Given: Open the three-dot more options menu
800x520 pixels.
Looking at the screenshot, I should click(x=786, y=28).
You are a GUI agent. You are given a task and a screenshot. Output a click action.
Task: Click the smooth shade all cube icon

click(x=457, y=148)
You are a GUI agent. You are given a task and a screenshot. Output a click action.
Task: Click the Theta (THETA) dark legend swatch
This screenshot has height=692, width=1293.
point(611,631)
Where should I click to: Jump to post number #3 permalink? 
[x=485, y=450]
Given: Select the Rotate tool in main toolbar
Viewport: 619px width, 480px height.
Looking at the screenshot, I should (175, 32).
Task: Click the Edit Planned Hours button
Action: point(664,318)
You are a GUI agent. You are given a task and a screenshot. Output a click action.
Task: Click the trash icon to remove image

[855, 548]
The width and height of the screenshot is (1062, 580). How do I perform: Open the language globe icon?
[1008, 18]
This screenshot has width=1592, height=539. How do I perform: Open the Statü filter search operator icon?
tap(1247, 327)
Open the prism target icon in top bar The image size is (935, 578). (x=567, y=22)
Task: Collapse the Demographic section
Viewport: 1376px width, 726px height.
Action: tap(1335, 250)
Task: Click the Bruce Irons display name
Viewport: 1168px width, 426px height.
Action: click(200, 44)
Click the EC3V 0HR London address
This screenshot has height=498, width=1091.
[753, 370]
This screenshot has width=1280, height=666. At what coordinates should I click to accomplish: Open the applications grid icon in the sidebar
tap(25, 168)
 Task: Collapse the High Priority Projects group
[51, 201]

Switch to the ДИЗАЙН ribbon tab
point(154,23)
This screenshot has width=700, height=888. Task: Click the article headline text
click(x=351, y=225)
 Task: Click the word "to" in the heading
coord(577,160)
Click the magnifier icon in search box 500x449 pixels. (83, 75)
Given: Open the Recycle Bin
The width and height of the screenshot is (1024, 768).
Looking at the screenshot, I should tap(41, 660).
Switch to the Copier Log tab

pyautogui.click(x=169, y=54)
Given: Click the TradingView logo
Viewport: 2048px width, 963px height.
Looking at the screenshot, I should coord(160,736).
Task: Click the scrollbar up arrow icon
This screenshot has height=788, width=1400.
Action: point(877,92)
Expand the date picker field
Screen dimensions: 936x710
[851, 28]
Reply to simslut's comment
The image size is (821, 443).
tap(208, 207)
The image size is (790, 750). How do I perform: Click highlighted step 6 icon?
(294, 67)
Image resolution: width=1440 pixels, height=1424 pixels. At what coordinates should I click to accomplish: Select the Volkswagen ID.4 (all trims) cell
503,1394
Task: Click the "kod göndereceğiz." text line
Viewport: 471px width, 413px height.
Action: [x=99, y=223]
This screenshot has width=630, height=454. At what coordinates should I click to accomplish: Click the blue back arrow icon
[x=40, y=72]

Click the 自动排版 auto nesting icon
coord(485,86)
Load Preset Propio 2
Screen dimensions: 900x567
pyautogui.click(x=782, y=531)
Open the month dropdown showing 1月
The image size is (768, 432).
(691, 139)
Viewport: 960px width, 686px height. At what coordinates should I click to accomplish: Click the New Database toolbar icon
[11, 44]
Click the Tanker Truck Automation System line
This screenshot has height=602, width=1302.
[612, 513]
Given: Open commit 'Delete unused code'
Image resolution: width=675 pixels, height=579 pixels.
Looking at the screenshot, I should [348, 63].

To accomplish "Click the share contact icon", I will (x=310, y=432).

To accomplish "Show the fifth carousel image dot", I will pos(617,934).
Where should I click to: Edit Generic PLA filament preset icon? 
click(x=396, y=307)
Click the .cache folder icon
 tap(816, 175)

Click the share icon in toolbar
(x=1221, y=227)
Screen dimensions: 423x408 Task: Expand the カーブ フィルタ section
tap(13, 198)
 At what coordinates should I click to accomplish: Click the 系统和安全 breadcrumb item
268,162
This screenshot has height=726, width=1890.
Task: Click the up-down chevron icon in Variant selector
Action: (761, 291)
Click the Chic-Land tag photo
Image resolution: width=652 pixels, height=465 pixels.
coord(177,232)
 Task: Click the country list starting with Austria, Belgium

□ □ □ □ □

The answer must consist of every line from the entries above that contains the string "will".

* [Completed exercise]:
To accomplish "Click the share contact icon", I will (x=310, y=432).
To accomplish "Show the fifth carousel image dot", I will pos(617,934).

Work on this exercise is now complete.